Edmonton Oilers general manager Stan Bowman has spoken out for the first time since the St. Louis Blues tenured offer sheets to Philip Broberg and Dylan Holloway, ones his team ultimately declined to match on Tuesday.
In a statement, Bowman said it was ultimately a “business decision” to allow the pair to join the Blues.
“We took our time and exhausted all opportunities and decided not to match,” Bowman said in a tweet shared by Sportsnet’s Gene Principe. “This became a business decision short/long term. We moved forward with best moves going into training camp.”
By not matching, the Oilers received a second and third-round pick in the 2025 draft as compensation, following the NHL’s guidelines, while also getting the Blues to send a third-round pick in 2028 and the rights to defenceman Paul Fischer to the Oilers. Fischer, 19, was drafted by the Blues in the fifth round of the 2023 draft.
Subsequent moves to trade for Vasily Podkolzin and Ty Emberson while moving out Cody Ceci as part of the deal for the latter will afford the Oilers $8.171-million in cap space instead of having matched the offer sheets for Broberg and Holloway, while keeping Ceci on the roster.
Meanwhile, Bowman said he will be keeping his options open this summer when signing any of the remaining free agents without contracts or through additional trades.

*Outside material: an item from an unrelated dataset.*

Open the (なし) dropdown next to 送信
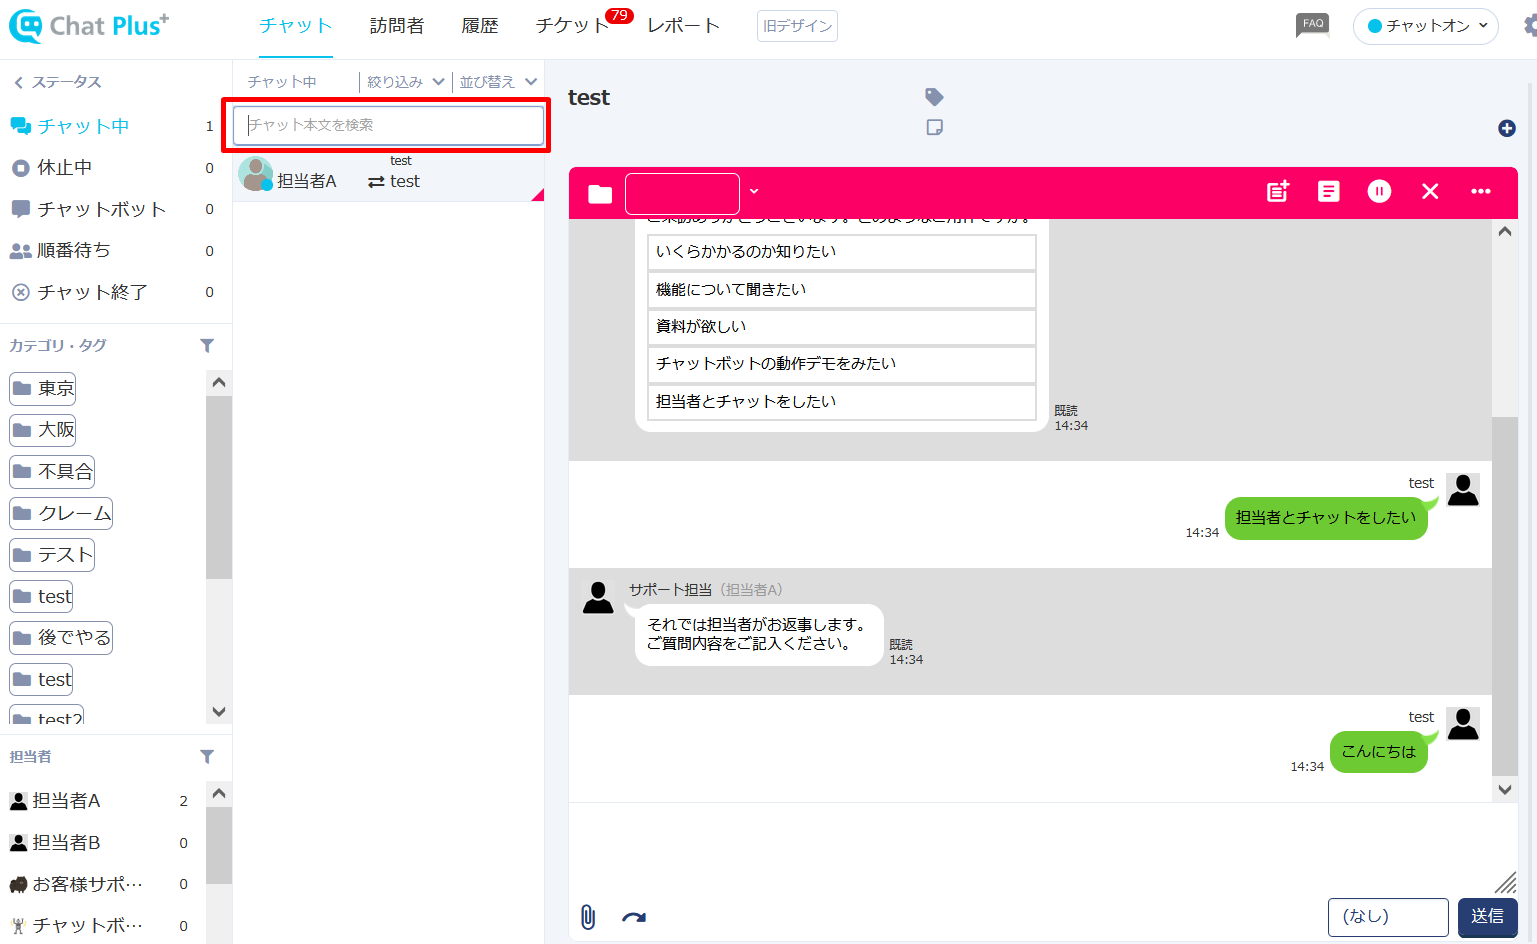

“Nothing is off the table at this point, it doesn’t do us any good to close any doors right now,” Bowman said Tuesday, as transcribed by the Daily Hive’s Preston Hodgkinson. “Part of my job is to look at the options we have, whether it’s through additional trades or free-agent players in the market. I intend to do that. I don’t know if that’s going to come to anything.”
Bowman added that the Oilers plan to open the season with Evander Kane on the opening roster, despite the winger facing a multi-month recovery from surgery to fix a sports hernia/hip ailment he played with much of last season.
This move will allow the Oilers to be under the salary cap while accruing cap space throughout the season. Should the Oilers place Kane on the long-term injured reserve at any point this season ahead of the trade deadline, the team will lose the ability to continue to do so.
With a 21-man roster including Kane, the team would have $946,000 in cap space, according to PuckPedia.
Reports surfaced Tuesday the Oilers tried to sign Broberg and Holloway to multi-year contracts, and multiple other NHL teams were prepared to tender an offer sheet to Broberg.